Despite being a one-hour service, the majority of Whoosh orders arrive within only half that time, with only 1% not doing so within 60 minutes. Half-hour deliveries are more typically seen with orders made via courier platforms such as Uber Eats or Deliveroo delivering from grocery stores. Meanwhile, the rapid grocers are now typically taking about this long to deliver orders, despite launching with 10 and 15-minute delivery promises.

“We’re really pleased to be partnering with Tesco at a time when dynamic delivery is integral to meeting the needs of businesses and consumers,” said Brendan Hamill, UK general manager at Stuart.

“The collaboration sees Stuart technology power rapid, last-mile deliveries from Tesco stores throughout the UK, and we’re looking forward to further strengthening our partnership with the retailer in the future,” he added.

At present Whoosh deliveries are made by courier company Stuart by bike, moped or car after orders are picked from shelves by Tesco staff. But the “sweet spot”, Tesco CEO Ken Murphy said in January, was when Whoosh could leverage Tesco’s ‘urban fulfillment centres’ (UFCs) “because you can capture an order and process it through a UFC in seven minutes”.

“So all of a sudden you could be offering a much larger shopping trip in a much shorter time frame than we currently do,” Murphy said at the time.

Earlier this year Tesco abandoned its partnership with rapid grocer Gorillas – now the subject of acquisition talks with rival Getir.

“We remain focused on being the most convenient retailer for our customers across the UK and we continue to offer rapid delivery through our Whoosh service,” a Tesco spokeswoman told The Grocer.

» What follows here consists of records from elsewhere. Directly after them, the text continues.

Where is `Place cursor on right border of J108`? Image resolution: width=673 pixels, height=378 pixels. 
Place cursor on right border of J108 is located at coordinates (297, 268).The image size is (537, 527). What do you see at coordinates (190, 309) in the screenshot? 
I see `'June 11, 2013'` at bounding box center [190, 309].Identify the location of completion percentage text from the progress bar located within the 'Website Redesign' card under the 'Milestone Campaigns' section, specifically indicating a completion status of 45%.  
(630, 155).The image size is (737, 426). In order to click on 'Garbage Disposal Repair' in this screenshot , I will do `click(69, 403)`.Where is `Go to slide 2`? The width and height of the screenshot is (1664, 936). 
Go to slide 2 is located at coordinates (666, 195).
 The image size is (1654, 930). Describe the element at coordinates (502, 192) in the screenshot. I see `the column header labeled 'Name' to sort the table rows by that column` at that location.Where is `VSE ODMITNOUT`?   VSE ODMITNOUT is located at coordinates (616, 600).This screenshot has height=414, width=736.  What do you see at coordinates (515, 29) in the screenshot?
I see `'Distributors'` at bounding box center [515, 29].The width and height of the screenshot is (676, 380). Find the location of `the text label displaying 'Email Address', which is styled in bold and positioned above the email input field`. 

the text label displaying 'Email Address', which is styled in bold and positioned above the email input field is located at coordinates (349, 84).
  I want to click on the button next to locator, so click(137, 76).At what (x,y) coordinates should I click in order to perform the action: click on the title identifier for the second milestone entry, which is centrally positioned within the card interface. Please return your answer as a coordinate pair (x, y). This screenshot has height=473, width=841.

A Gorillas spokeswoman added: “Despite a positive customer response, both Gorillas and Tesco have mutually made the decision as Gorillas is focused on winning the London market and becoming the number one quick commerce player in the city, while Tesco aims to serve customers across the UK.”

Stuart told The Grocer it had been working with Tesco to “refine and perfect ultra-rapid grocery deliveries from store”.

This included “making the handover process smoother to save on the time it takes for orders to reach the end customer” and the supermarket implementing “faster picking and packing processes”.